« La solution à deux Etats n’a jamais
existé », affirme Dani Dayan, ancien président du Conseil des communautés
juives de Judée- Samarie et de la bande de Gaza. Lors d’une interview accordée
à la BBC, le 18 janvier, Dayan estime que la vision politique de l’extrême
droite est plutôt réaliste : « Israël commence à comprendre que la solution à
deux Etats n’a jamais existé, ce n’était qu’un mirage. Plus on s’en approche,
plus on se rend compte que ce n’est qu’un courant d’air. » Poursuivant sur sa
lancée, Dayan rejette l’échec des négociations non pas sur Israël, ni sur les
habitants des implantations, mais sur le « refus des Palestiniens à l’accepter
». L’ancien chef du Conseil soutient le Likoud et non pas Naftali Bennett, car
s’il croit en l’annexion de la Judée-Samarie, une « conclusion naturelle »
selon lui, il est conscient que cela n’arrivera pas dans un futur proche.

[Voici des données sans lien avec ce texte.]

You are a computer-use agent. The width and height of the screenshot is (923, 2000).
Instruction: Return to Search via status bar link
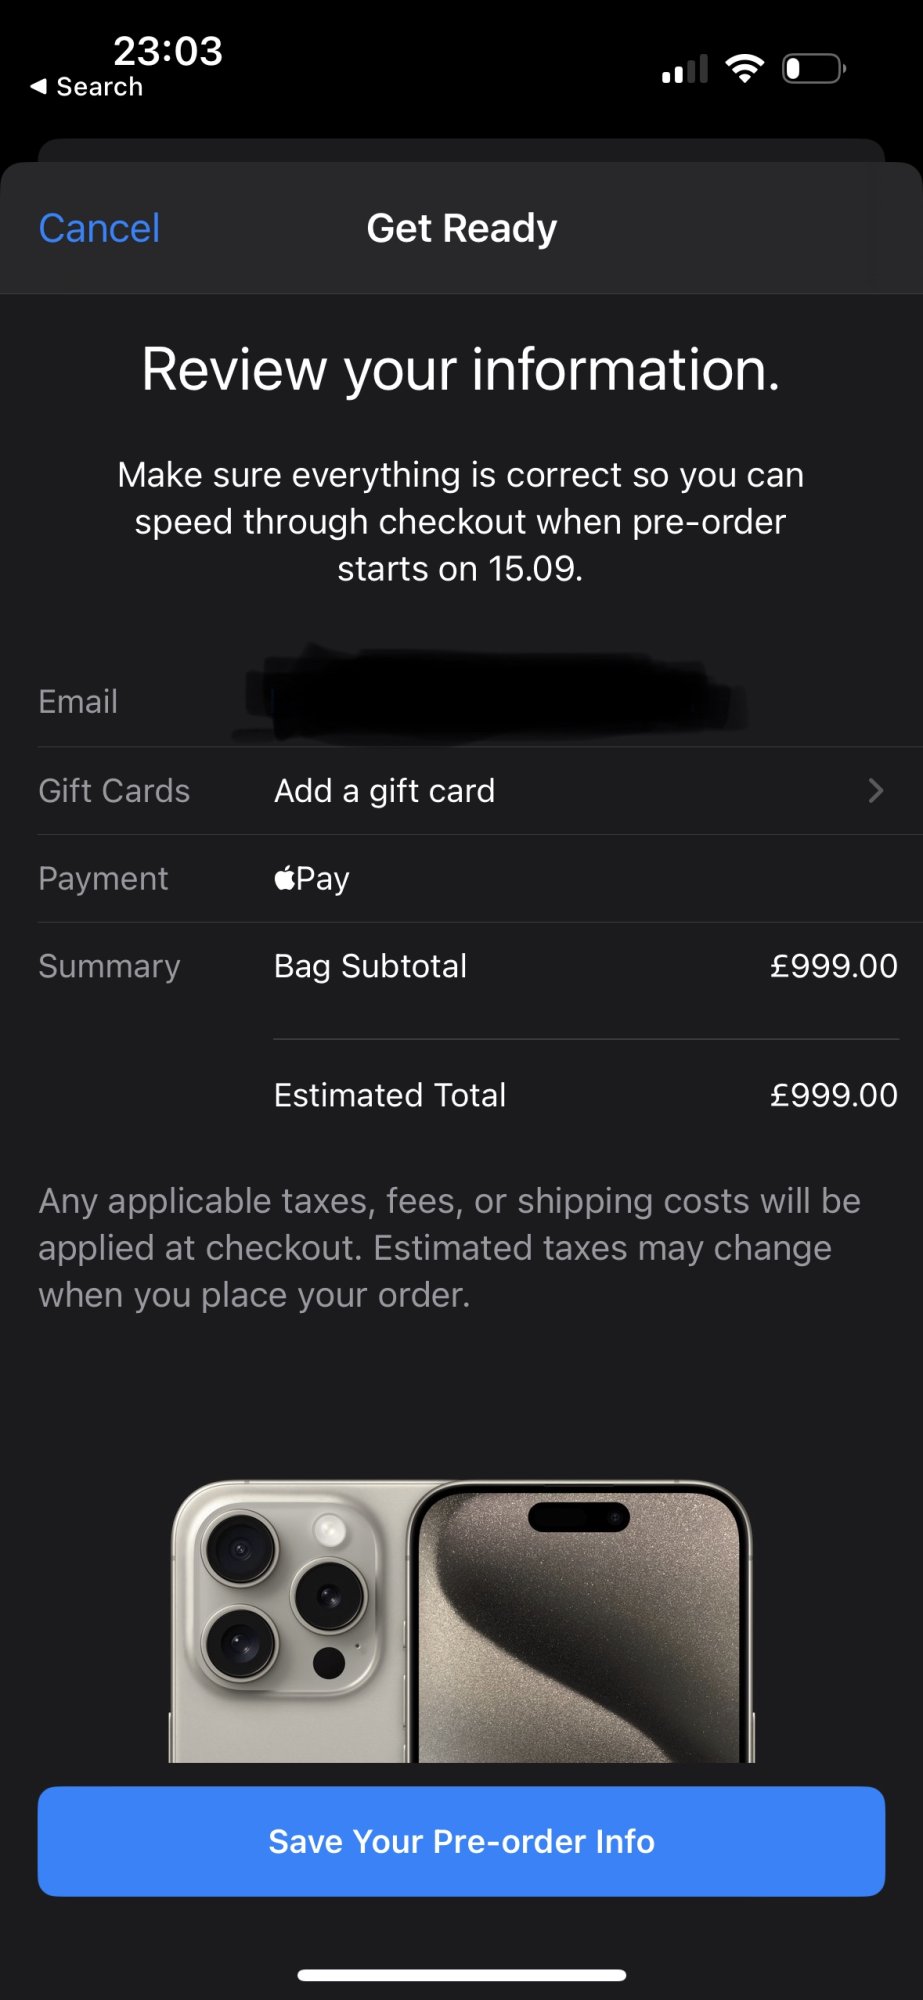(87, 87)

« La politique est l’art de l’impossible », ajoute-t-il, « on vote pour un
parti qui nous ressemble. Je ne sais pas si Netanyahou songe vraiment à la
solution à deux Etats ou si c’est seulement tactique », déclare-t-il tout en
précisant qu’il appréciait les appels de Bibi à la « paix économique », partie
intégrante d’une solution à deux Etats. « J’admire son attitude politique
envers les Palestiniens. Ils vivent dans une réalité qu’ils ont créée tous
seuls. Nous devons trouver une solution modeste, qui soit bonne pour tous. On
peut toujours s’entêter à la solution à deux Etats, Israël doit entreprendre
une action offensive pour améliorer les droits de l’Homme concernant les
Palestiniens. Chaque check-point fermé me réjouit. Je respecte les aspirations
palestiniennes, je les comprends mieux qu’un gauchiste de Tel-Aviv ou de
Londres.
Et c’est bien ce qui me fait peur… car leur aspiration finale est de récupérer
toute la Palestine », conclut-il à la BBC.